The form of reasoning that Zinn relies on here is known as asking “yes-type” questions.[10] According to historian Aileen S. Kraditor, yes-type questions send the historian into the past armed with a wish list. Because a hallmark of modernity is to save everything (and this was certainly the case by the mid-20th century), those who ask yes-type questions always ends getting what they want. Kraditor explains: “If one historian asks, ‘Do the sources provide evidence of militant struggles among workers and slaves?’ the sources will reply, ‘Certainly.’ And if another asks, ‘Do the sources provide evidence of widespread acquiescence in the established order among the American population throughout the past two centuries?’ the sources will reply, ‘Of course.’”[11]

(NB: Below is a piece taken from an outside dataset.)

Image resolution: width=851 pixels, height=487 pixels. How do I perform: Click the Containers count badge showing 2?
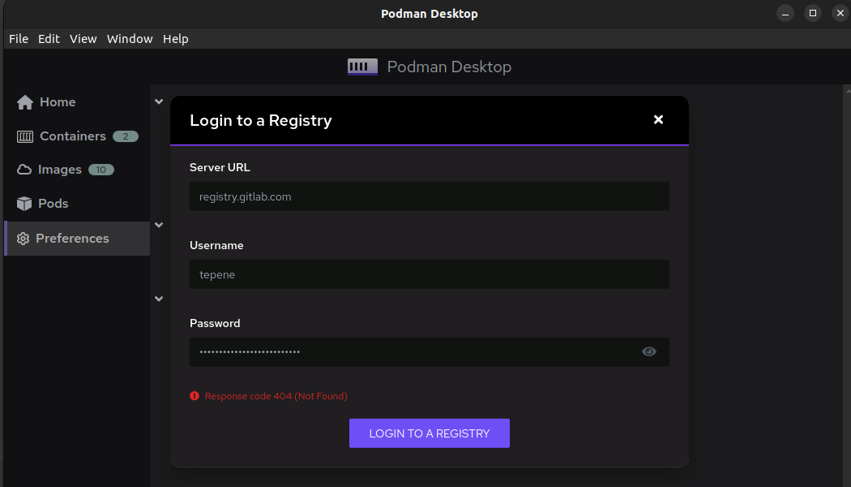[x=126, y=136]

So it is here: will we find pockets of resistance and reluctance among blacks – or, for that matter, among whites, Hispanics, Italians, gays, lesbians – no matter how just the cause of any war? The answer is “Certainly.” To objections that it is biased to ask yes-type questions, Zinn might respond (and did, often) that all history is biased, that every historian choose which facts to highlight or discard.[12] Find and good, provided that a crucial condition is satisfied, a condition again specified by Kraditor: that “the data the historian omits must not be essential to the understanding of the data included.” To generalize to nearly 13 million people by citing three anecdotes, while at the same time ignoring data about 2,427,495 eligible black registrants, is a yes-type question in its purest form.

[1] Howard Zinn, A People’s History of the United States (Harper Perennial Modern Classics; Reissue edition, Kindle, November 17, 2015), 9035. http://a.co/aG5aBfX

[2] Zinn, A People’s History, 9037.

[3] Horace Mann Bond, “Should the Negro Care Who Wins the War?” Annals of the American Academy of Political and Social Science 223, no. 1 (1942): 81-84.

[4] Bond, “Should the Negro Care Who Wins the War?” 81.

[5] Bond, “Should the Negro Care Who Wins the War?” 81.

[6] Lawrence S. Wittner, Rebels Against War: The American Peace Movement, 1941-1960 (New York: Columbia University Press, 1969). http://a.co/5JgYvq2

[7] Wittner, Rebels Against War, 47.

[8] Wittner, Rebels Against War, 47.

[9] Wittner, Rebels Against War, 46.

[10] Aileen S. Kraditor, “American Radical Historians on Their Heritage,” Past & Present 56, no. 1 (1972): 137.

[11] Kraditor, “American Radical Historians.”

[12] See, for example, “Why Students Should Study History: An Interview with Howard Zinn,” in Rethinking Schools: An Agenda for Change, ed. David Levine, Robert Lowe, Bob Peterson, And Rita Tenorio (New York: New York Press, 1995), 97.